─── Text for analysis ───

Anderson & Cristofani was a wooden shipbuilding company in San Francisco, California. To support the World War 2 demand for ships Anderson & Cristofani shipyard switched over to military construction and built: US Navy APC coastal transports, tugboats, Patrol Boats and Minesweepers.

== History ==
Founded by Walter Anderson and Alfred Christofani. Anderson & Cristofani was started the early 1870s building San Francisco Bay scow schooners, which they built till the mid-1930s. Anderson & Cristofani built pleasure craft and workboats. The boatyard was at 900 Innes Avenue, in the India Basin at Hunter's Point. Henry P. Anderson, a shipwright from Denmark first worked at John Dirks’ boatyard when he arrived in 1893. Anderson joined Alf Cristofani in 1926 to form the Anderson & Cristofani Boatyard. The Anderson & Cristofani boatyard closed in 1988 and was taken over by Allemand Brothers boat repair, run by Rene Flip Allemand and John Allemand, started in 1946. Allemand Brothers boatyard closed in 2002. The land sold to property developers, but no project was built. The city of San Francisco purchased the land in 1989 (renting to the Allemand Brothers). In 2014 the city started the planning for the India Basin Shoreline Park at the site. The boatyard was at 900 Innes Ave, San Francisco.

─── Data section ───

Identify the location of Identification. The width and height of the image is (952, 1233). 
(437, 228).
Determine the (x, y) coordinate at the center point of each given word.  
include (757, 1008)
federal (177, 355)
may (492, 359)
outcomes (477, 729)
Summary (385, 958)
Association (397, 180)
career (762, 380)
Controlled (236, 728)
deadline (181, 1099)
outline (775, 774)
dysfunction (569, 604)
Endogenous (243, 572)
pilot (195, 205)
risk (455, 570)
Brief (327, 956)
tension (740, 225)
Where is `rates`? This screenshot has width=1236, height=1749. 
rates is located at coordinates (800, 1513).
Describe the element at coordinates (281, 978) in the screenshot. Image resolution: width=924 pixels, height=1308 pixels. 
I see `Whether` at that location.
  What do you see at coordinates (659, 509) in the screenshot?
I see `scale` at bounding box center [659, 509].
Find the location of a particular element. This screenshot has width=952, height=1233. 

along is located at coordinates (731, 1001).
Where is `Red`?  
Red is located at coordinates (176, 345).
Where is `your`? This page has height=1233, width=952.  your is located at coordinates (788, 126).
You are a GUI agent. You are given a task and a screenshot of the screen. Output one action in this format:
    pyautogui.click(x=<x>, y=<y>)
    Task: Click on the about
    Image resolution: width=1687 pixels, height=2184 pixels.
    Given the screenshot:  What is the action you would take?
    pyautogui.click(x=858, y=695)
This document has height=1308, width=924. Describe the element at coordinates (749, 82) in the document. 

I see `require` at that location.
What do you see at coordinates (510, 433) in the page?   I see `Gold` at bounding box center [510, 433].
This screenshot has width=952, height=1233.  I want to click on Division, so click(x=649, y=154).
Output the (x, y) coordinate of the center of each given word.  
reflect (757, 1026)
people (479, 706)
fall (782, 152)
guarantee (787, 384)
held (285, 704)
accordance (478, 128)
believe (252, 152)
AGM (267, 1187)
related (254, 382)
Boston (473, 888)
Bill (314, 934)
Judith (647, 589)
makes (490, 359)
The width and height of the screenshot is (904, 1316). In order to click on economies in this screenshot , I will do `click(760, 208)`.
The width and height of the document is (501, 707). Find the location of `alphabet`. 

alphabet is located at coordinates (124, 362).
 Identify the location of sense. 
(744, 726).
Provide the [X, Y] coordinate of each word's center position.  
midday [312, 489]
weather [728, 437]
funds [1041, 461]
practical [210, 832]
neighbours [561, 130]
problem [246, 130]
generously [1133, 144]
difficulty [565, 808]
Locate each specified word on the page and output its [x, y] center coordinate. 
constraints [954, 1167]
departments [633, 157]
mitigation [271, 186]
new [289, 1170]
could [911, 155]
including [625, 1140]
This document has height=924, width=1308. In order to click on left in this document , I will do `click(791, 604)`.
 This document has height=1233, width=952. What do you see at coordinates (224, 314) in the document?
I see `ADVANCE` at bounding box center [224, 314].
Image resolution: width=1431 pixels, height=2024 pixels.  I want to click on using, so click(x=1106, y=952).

───

== To do ==
• 1. Answer from the text on the Anderson & Cristofani shipyard:
(a) At what street address was the boatyard?
(b) From which country did Henry P. Anderson come?
(c) In what year did the city begin planning the India Basin Shoreline Park at the site?
• 2. Continue the text on the Anderson & Cristofani shipyard from its final sentence.
The listing is separate material and has no connection to the text on the Anderson & Cristofani shipyard.

== Answers to the tasks ==
• 1.
(a) 900 Innes Avenue
(b) Denmark
(c) 2014

• 2.
==Small coastal transport==
Anderson & Cristofani built troopships of the APc-1-class small coastal transports design. The ship had a displacement of 100 tons light, 258 tons fully loaded with a length of 103 ft, a beam of 21 ft, a draft of 9 ft, and a top speed of 10 kn. The crew was composed of 3 officers and 22 enlisted men and could transport up to 66 troops. The vessels had a large boom with a capacity of 3 tons. They were armed with four single 20 mm AA guns. the APc-1 class had a fuel capacity of 145 oilbbl of diesel fuel. They were powered by one Atlas engine 6HM2124 diesel engine with a single propeller creating 400 shp. For electrical they had two diesel 30 kW 120V D.C. service generators. The ship moved troops in the Pacific War. A notable ship was .

==Accentor-class minesweeper==
Anderson & Cristofani built Accentor-class minesweepers, which had a similar design as the APc-1-class small coastal transports, but were fitted for removing mines:
- USS Prestige (AMc-97)
- USS Progress (AMc-98)
- USS Reliable (AMc-100)
- USS Rocket (AMc-101)
- USS Royal (AMc-102)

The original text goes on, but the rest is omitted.